The addition of a melee system is also a huge plus; kicking and punching enemies will drain your stamina, and you’ll know when you run out by the depletion of the bar in your status box, as well as your suddenly sluggish movements on screen. You won’t be able to run very well, either, until your character has sufficiently recovered from the onslaught–potentially leaving you stranded in the middle of the hoard you were attempting to escape from.
Rather than the shop system of old, Resident Evil 6 introduces a new mechanic for upgrading not only weapons, but abilities: skill sets. The skill points you pick up while fighting for your life can be traded for increased damage, higher magnification, and how your A.I. partner behaves. While interesting in principle, the limit on how many skills one can have equipped at once is frustrating to someone who occasionally enjoys being overleveled. On the other hand, this is a useful in-game restraint to that kind of behavior, and certainly a unique expansion from the shop system, which made it possible to go into a final boss battle with everything you needed to make that fight extraordinarily easy.
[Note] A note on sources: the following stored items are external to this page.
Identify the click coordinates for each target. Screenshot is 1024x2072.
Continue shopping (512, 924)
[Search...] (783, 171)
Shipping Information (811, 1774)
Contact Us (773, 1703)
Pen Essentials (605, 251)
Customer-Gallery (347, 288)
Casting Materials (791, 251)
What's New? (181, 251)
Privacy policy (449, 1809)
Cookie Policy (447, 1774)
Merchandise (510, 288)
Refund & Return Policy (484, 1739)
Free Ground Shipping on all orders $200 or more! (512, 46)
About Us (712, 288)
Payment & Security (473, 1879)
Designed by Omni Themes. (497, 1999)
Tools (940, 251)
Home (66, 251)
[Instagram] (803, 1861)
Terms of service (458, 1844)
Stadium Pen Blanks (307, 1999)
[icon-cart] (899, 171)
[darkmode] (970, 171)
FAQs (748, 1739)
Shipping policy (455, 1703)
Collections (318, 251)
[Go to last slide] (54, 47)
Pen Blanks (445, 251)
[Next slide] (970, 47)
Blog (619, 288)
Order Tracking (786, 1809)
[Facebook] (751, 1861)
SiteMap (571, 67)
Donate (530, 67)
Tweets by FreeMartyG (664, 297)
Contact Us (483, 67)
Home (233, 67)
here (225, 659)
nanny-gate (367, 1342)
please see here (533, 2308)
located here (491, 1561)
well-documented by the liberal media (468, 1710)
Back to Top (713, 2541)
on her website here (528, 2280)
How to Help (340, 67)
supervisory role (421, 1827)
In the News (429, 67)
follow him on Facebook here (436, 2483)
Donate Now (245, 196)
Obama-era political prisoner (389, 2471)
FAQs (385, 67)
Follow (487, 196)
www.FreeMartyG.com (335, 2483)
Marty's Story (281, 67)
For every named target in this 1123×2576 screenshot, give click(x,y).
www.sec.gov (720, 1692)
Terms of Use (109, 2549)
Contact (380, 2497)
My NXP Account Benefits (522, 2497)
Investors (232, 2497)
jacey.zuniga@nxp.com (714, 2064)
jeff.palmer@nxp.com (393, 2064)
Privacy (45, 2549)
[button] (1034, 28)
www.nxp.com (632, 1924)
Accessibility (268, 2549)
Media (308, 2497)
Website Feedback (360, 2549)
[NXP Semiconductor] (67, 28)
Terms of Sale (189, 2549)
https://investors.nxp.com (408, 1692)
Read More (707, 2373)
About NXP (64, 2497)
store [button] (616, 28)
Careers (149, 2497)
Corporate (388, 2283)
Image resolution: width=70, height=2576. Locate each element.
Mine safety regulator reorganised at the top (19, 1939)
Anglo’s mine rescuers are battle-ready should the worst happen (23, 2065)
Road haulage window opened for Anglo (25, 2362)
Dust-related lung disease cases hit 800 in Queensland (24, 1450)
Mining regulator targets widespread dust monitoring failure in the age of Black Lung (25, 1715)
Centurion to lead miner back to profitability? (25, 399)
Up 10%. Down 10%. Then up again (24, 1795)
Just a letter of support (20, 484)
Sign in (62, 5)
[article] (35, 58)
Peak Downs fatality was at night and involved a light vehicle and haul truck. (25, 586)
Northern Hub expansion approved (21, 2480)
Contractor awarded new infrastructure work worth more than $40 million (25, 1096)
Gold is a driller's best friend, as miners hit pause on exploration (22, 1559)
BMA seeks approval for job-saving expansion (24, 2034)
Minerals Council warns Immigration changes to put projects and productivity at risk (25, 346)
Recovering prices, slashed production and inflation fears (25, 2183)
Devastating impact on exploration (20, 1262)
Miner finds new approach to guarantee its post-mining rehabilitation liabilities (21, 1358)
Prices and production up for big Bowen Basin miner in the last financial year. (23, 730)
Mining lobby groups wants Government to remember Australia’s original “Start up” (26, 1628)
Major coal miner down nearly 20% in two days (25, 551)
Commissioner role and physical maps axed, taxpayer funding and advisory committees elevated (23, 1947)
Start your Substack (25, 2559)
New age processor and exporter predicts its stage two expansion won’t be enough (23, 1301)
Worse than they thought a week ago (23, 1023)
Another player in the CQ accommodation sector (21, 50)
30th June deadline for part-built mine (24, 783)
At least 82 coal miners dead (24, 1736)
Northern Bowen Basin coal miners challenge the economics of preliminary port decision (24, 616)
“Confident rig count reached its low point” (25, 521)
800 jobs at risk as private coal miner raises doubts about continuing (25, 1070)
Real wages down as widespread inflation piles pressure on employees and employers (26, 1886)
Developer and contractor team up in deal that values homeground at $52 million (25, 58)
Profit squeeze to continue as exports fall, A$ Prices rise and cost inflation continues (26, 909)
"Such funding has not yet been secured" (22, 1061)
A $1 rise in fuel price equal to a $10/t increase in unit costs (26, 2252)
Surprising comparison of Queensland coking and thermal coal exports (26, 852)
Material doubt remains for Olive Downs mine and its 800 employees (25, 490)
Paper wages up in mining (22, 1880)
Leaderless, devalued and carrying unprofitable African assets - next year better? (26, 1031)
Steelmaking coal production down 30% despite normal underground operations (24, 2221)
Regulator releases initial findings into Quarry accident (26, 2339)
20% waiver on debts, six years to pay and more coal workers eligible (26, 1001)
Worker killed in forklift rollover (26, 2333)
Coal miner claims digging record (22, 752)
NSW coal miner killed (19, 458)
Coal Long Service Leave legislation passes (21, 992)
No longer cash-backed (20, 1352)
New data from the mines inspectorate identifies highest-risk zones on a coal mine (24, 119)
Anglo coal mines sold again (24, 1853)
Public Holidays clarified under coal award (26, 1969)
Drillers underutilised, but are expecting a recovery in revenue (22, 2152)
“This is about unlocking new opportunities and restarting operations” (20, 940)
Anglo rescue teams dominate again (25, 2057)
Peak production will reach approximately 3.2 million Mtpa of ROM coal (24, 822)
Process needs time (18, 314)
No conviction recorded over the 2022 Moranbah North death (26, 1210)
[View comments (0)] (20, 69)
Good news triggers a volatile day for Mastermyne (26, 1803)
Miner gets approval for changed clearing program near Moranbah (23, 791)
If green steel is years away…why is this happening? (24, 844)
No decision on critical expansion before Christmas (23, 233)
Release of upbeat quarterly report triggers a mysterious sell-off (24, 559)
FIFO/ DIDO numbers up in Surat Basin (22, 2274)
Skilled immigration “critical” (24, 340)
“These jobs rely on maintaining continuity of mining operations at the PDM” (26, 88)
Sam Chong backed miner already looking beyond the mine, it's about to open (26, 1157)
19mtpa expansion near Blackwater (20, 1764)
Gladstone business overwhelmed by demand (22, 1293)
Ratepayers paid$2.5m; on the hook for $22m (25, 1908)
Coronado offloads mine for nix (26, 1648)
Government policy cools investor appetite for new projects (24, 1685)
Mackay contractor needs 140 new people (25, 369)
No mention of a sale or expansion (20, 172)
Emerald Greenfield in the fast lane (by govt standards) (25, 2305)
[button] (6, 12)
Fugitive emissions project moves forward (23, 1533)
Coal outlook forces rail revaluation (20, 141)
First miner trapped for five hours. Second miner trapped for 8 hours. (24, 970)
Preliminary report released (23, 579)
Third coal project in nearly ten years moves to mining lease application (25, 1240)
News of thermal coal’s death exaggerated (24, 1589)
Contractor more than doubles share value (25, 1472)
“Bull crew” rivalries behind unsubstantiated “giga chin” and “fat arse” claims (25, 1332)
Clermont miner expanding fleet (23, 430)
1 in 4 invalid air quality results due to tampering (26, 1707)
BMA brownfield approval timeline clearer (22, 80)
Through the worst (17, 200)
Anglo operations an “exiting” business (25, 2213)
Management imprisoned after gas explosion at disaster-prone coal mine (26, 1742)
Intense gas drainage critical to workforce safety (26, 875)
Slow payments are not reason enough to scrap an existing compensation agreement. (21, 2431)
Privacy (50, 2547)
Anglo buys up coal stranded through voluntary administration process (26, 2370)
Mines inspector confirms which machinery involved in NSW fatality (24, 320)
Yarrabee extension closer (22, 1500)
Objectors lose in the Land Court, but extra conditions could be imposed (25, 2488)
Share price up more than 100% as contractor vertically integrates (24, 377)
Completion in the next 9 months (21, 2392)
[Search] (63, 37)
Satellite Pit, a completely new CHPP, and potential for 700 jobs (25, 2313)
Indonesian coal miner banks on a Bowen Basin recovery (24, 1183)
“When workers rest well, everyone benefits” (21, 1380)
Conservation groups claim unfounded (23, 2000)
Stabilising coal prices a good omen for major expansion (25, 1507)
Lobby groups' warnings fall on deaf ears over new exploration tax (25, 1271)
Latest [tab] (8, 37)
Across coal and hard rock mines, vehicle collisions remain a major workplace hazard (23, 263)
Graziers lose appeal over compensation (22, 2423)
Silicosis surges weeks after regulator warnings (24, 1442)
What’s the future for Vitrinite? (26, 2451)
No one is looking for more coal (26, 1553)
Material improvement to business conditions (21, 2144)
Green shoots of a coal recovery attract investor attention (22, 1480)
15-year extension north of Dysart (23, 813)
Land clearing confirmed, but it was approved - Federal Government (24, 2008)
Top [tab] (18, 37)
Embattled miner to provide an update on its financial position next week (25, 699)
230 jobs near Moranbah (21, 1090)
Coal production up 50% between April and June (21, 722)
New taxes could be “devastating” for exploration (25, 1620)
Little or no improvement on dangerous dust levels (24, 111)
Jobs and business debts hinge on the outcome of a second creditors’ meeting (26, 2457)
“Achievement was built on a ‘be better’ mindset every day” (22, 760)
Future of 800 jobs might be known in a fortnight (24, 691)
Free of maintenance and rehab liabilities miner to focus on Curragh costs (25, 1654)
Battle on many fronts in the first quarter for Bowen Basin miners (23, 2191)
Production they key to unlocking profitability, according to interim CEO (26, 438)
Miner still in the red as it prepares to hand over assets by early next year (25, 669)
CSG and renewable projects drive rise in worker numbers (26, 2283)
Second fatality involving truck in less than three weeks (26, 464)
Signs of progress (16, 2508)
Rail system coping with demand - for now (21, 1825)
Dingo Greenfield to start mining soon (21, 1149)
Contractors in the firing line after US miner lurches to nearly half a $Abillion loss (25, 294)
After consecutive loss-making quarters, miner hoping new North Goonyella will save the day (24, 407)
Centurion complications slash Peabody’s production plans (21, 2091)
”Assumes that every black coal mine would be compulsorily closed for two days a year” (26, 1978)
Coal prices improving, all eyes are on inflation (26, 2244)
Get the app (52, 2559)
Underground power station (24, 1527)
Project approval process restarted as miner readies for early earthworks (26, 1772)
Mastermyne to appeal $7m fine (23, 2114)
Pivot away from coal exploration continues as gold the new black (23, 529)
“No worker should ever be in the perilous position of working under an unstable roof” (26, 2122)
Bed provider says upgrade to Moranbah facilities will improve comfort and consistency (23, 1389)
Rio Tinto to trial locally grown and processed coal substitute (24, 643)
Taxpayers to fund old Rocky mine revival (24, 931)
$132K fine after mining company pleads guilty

The gameplay is solid, the score is invigorating, the mood teeters just enough into survival horror to be satisfying, but there’s still a resounding meh in the latest addition to the franchise. Ultimately, Resident Evil 6 is trying too hard to be too many different things–a survival horror game, an action game, and a simple puzzle game, all packed with enough content to have the length of an unambitious RPG. With its attention splintered across genres, it leaves irritating potholes behind to trip up on.
The thing that I found most redemptive above Resident Evil 6 was the story–a sentence I never expected to write about this franchise. These tales were poorly paced, but the characters of the Resident Evil franchise have never been particularly compelling before this installment. Helena’s backstory, coupled with the attack on Tall Oaks and the murder of Leon’s beloved President, is actually moving; Chris’s battle with post-traumatic stress disorder in the face of prolonged exposure to combat is viciously real; Jake’s reluctant effort to help save the world after his spotted history as a mercenary is sympathetic and redeeming.
The villains are as forgettable as ever, except for their truly cringe-worthy monologues. On the whole, the dialog is regrettable, though the voice acting is improved. There are few new and exciting aspects to the gameplay, and while a balance is struck between “action” and “survival horror,” it’s a precarious one. The stories of the protagonists, though, are compelling. That is what will ultimately keep me replaying this installment, though maxing out all my skills is a close second incentive.